> **Exercise goal**: Write back every entry exactly as it reads, with the pictures left behind.

> **Data for this exercise**:
* * * * * * * * *

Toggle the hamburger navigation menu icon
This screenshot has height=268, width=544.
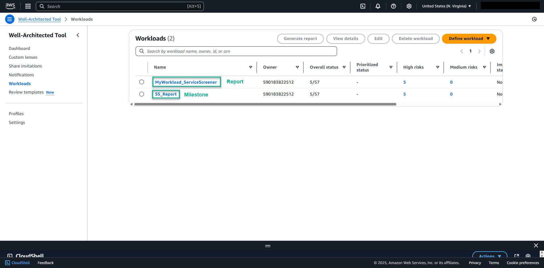pos(9,19)
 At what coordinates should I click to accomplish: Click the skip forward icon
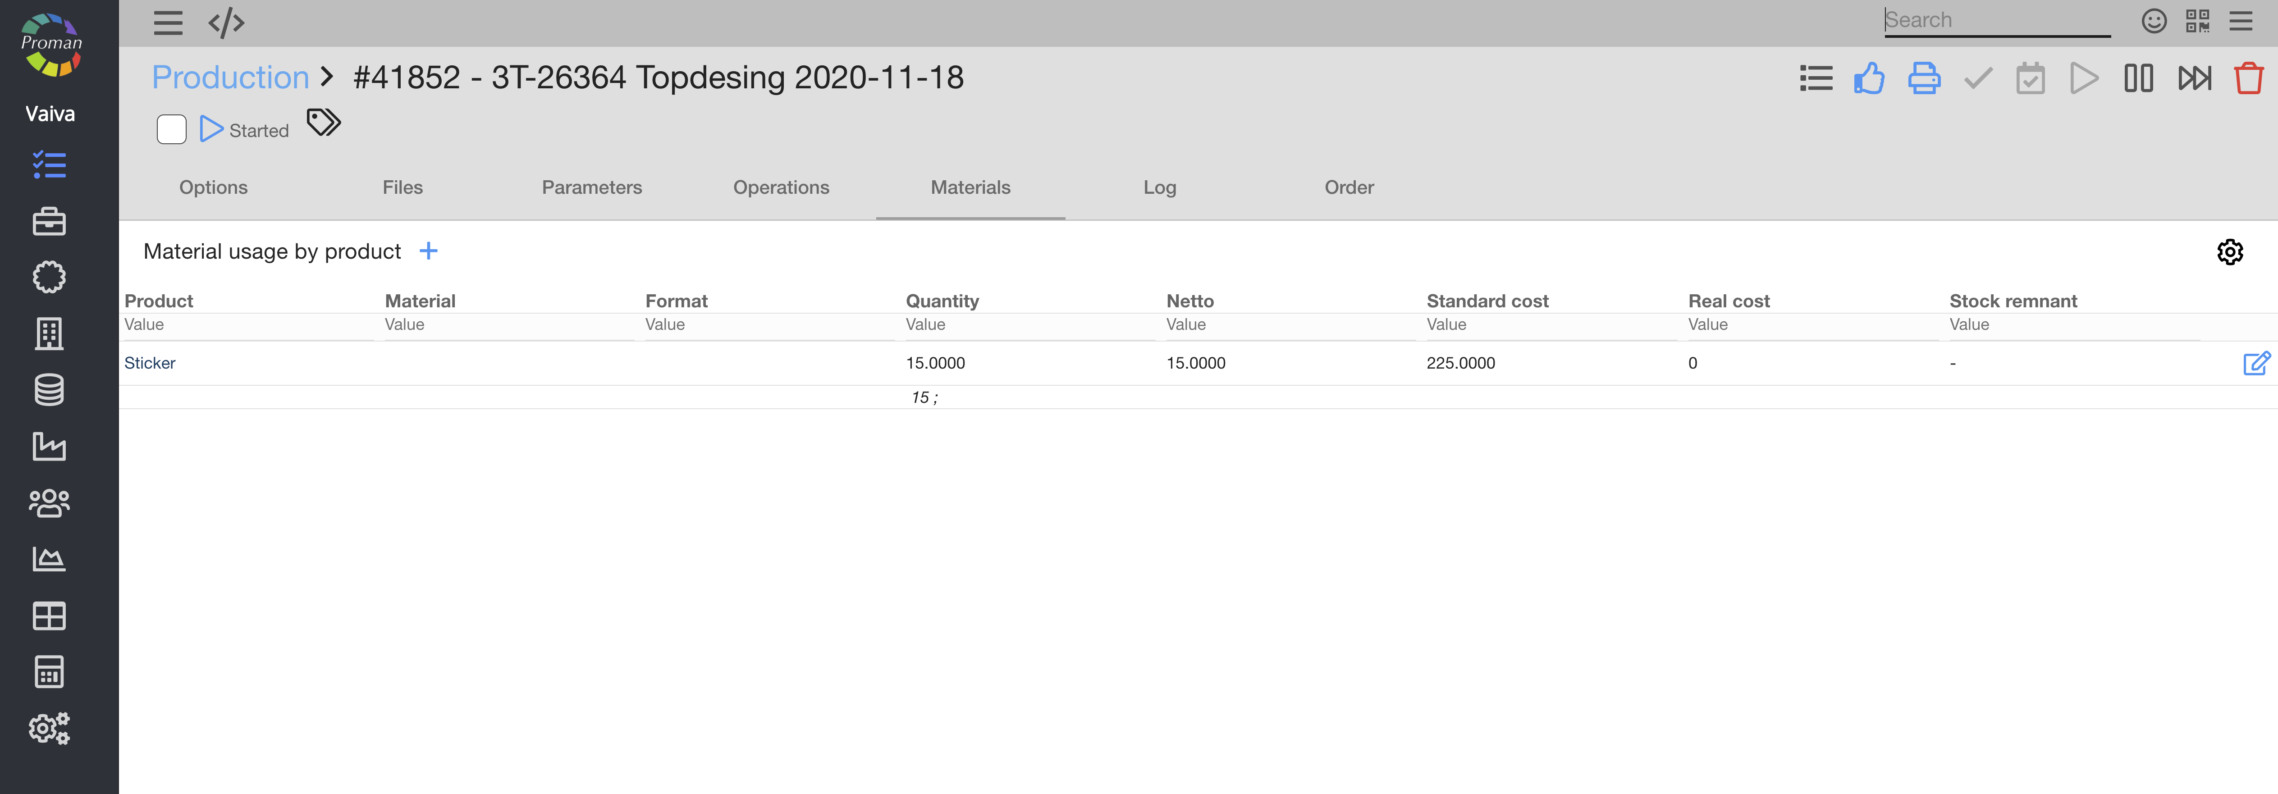(2194, 79)
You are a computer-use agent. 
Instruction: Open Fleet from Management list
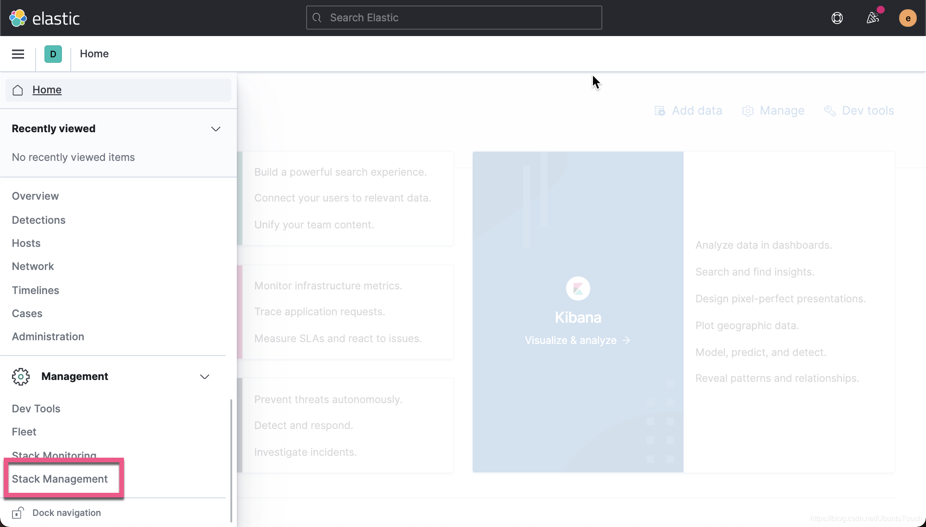24,432
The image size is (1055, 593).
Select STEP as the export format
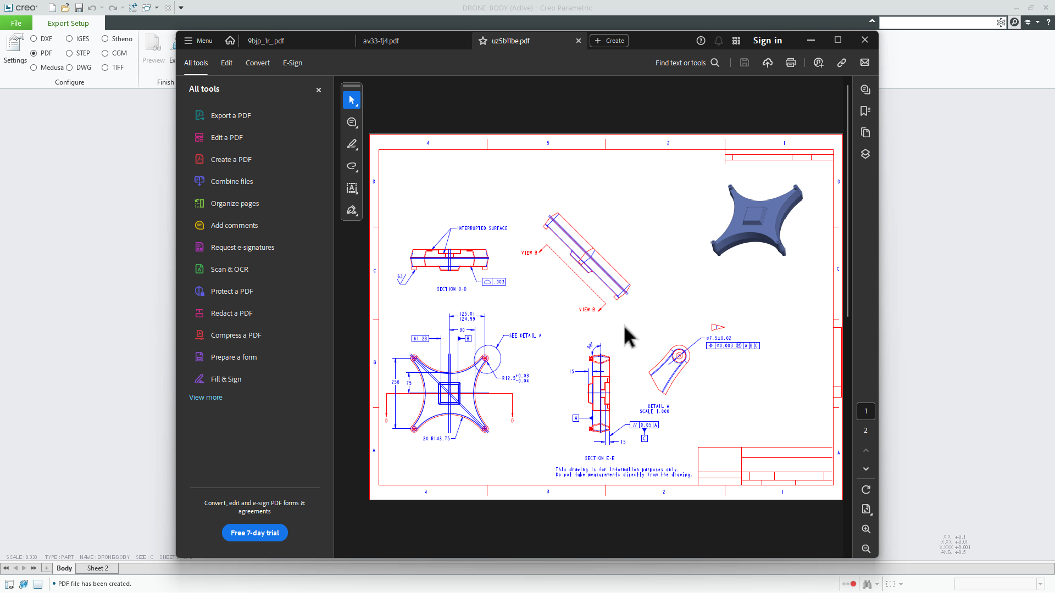click(x=70, y=53)
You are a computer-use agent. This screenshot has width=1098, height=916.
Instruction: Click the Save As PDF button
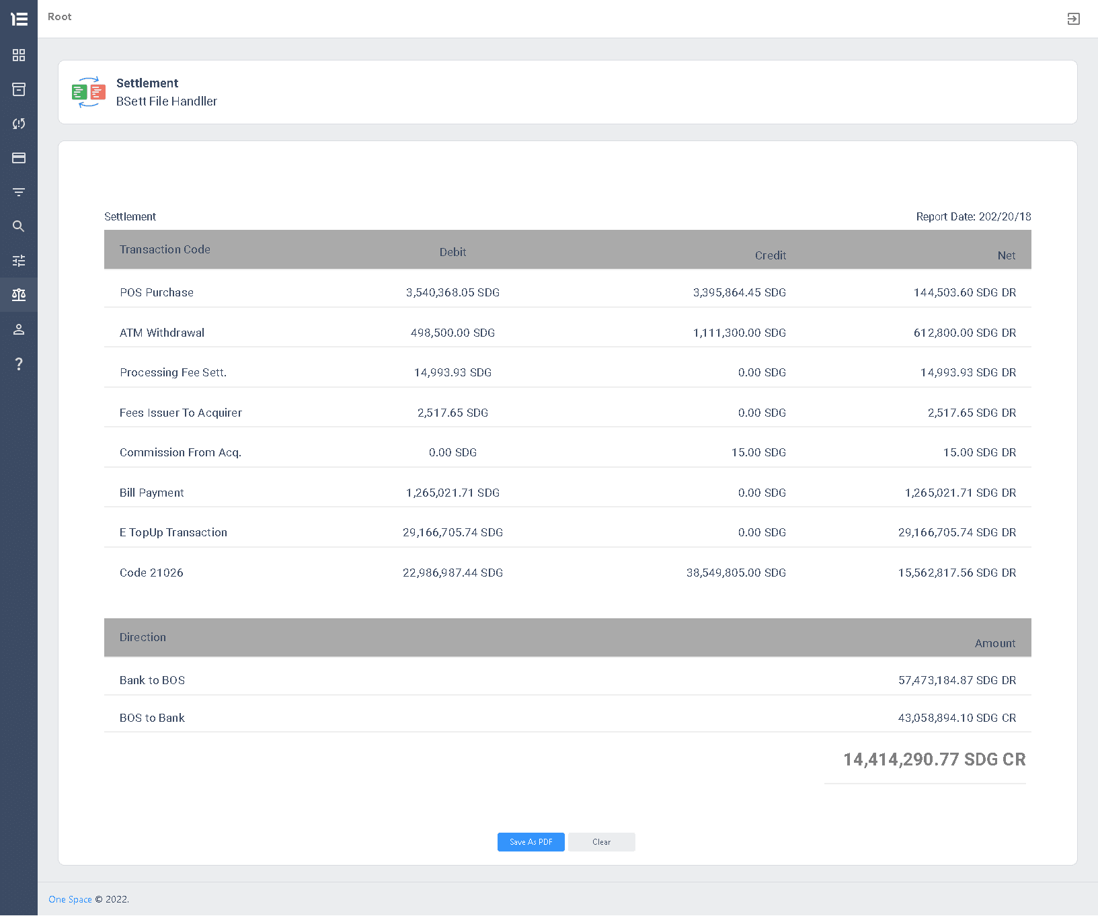point(531,841)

* * * * * * * * *

> **Solved exercise**:
Toggle the hamburger navigation menu icon
This screenshot has height=268, width=544.
pos(9,19)
 At what coordinates should I click to accomplish: Click the skip forward icon
(2194, 79)
You are a computer-use agent. 
Instruction: Open Fleet from Management list
24,432
The image size is (1055, 593).
Select STEP as the export format
click(x=70, y=53)
You are a computer-use agent. This screenshot has width=1098, height=916.
Instruction: Click the Save As PDF button
point(531,841)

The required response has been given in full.